THE BLOG

Censorship Is a Subjective Thing

02/10/2014 17:02 BST | Updated 02/12/2014 10:59 GMT

James Evans, a 31-year-old American living in Greenville, Kentucky decided that he would post some lyrics from a song by the band Exodus on his Facebook wall. The song is called Class Dismissed (A Hate Primer) and contains the following lyrics: "Student bodies lying dead in the halls, a blood splattered treatise of hate, class dismissed is my hypothesis, gun fire ends in debate". Apparently, Mr Evans often posts the lyrics to songs he listens to on his Facebook wall. Unfortunately, this time a fellow Greenville resident was unimpressed by this and decided to alert local school officials and two days later Mr Evans was arrested.

He spent a total of eight days in jail and his arrest warrant stated that he threatened to kill students and or staff at school.
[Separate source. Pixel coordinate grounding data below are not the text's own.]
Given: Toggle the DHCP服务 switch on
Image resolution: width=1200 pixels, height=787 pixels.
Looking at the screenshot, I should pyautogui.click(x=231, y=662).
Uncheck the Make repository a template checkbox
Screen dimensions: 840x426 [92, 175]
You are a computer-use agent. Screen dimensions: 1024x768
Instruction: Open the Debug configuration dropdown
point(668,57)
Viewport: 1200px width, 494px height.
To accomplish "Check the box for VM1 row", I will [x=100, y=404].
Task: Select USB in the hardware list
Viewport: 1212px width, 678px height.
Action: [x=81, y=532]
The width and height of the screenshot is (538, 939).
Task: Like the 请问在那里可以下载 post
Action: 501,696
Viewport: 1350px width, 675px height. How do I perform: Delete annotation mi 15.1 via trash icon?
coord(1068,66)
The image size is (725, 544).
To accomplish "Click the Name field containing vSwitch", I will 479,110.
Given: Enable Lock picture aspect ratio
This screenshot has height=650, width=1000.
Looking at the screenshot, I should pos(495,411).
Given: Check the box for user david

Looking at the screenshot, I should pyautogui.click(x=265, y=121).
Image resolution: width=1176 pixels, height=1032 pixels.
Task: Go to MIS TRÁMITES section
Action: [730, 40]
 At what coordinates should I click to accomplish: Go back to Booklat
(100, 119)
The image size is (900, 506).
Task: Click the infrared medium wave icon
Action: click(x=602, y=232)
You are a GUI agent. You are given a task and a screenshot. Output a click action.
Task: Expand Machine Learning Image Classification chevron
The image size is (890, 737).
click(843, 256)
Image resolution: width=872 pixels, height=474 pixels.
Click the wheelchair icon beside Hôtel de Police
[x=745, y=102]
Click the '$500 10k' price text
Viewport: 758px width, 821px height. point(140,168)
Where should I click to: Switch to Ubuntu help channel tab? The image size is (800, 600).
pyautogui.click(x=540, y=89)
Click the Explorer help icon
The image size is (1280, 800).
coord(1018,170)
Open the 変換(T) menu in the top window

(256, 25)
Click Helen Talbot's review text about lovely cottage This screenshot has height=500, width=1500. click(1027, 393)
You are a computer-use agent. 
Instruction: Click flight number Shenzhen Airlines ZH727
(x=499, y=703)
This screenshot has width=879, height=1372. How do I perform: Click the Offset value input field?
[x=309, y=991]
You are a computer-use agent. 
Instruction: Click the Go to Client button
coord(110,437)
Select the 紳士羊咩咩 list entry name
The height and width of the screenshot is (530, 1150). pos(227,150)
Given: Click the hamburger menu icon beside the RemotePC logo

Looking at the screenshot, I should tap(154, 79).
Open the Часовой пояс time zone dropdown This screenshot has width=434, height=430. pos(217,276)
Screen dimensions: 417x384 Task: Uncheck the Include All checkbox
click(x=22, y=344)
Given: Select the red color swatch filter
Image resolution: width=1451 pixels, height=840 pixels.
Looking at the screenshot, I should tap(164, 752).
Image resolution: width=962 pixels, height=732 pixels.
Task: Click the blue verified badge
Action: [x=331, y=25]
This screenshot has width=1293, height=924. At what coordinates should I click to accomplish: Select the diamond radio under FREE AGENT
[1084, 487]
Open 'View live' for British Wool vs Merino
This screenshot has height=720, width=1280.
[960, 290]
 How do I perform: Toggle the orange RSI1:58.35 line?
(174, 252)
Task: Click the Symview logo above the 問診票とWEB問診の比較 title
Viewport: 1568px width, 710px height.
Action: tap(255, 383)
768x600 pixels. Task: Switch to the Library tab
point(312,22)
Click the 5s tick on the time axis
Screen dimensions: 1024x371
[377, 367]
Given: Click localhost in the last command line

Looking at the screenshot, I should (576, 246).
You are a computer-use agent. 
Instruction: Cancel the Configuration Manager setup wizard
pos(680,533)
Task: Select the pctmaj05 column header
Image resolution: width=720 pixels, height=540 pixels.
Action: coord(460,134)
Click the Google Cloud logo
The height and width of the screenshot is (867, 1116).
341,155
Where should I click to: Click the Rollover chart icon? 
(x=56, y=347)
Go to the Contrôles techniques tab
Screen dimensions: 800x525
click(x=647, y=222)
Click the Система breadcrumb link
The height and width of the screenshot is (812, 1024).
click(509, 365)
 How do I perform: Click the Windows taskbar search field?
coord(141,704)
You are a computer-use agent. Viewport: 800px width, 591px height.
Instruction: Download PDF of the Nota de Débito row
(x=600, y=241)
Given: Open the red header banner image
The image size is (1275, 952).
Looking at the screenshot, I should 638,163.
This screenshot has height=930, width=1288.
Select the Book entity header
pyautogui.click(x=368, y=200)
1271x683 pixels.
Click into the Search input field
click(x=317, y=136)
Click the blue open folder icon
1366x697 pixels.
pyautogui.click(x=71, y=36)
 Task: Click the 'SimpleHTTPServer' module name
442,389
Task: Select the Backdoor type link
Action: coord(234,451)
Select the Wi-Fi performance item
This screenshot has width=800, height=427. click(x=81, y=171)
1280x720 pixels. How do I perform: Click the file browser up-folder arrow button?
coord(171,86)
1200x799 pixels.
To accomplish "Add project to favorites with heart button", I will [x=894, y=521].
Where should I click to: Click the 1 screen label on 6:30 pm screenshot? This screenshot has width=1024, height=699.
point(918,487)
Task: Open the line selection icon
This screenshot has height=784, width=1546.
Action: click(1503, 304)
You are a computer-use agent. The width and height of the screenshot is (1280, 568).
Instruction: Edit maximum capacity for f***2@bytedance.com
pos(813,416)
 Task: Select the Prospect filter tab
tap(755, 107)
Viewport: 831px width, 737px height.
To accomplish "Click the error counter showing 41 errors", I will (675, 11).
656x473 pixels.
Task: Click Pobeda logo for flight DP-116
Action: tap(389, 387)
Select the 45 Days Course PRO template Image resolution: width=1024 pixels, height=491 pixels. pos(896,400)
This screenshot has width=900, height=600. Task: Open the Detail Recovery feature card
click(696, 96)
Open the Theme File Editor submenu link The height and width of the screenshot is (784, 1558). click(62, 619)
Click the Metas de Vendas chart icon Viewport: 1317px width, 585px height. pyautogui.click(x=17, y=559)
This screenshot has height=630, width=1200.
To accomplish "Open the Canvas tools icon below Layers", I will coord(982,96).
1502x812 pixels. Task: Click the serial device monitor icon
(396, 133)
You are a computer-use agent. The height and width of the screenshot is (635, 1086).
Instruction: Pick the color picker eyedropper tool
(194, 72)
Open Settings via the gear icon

He appeared in court on 27 August and was charged with a class 'C' felony for "terrorist threatenings" (there's a new word for you: "threatenings") and faces the possibility of between five and 10 years in prison. However we may feel about the lyrics - the band claims that "the song was written as a view through the eyes of as madman and in no way endorses that f**ked up behaviour" - this is an outrageous example of over-reaction and paranoia by the Kentucky police.

Clearly, for many people, censorship is a subjective thing. On the same day that I read about the unfortunate Mr Evans, I also read about the ongoing dispute between the estate of the late Marvin Gaye, and the writers (and I use that term loosely) of the massive worldwide hit Blurred Lines. In evidence given to the court dealing with the alleged plagiarism of Gaye's Got To Give It Up the singer of Blurred Lines, Robin Thicke, has claimed that although he has a 20% share of the publishing, he didn't actually play any part - other than simply being present - in the writing of the song and that he was high on a mix of drugs and alcohol at the time that the song was written. You really couldn't make this stuff up. But, for me, the most interesting thing about this story is that if Thicke didn't play any part in the writing of Blurred Lines then it must have been written almost exclusively by Pharell Williams. In other words, the genius who gave us the wonderfully life affirming and joyful Happy also gave us a dark and disturbing song that many have claimed is a justification for non-consensual sex.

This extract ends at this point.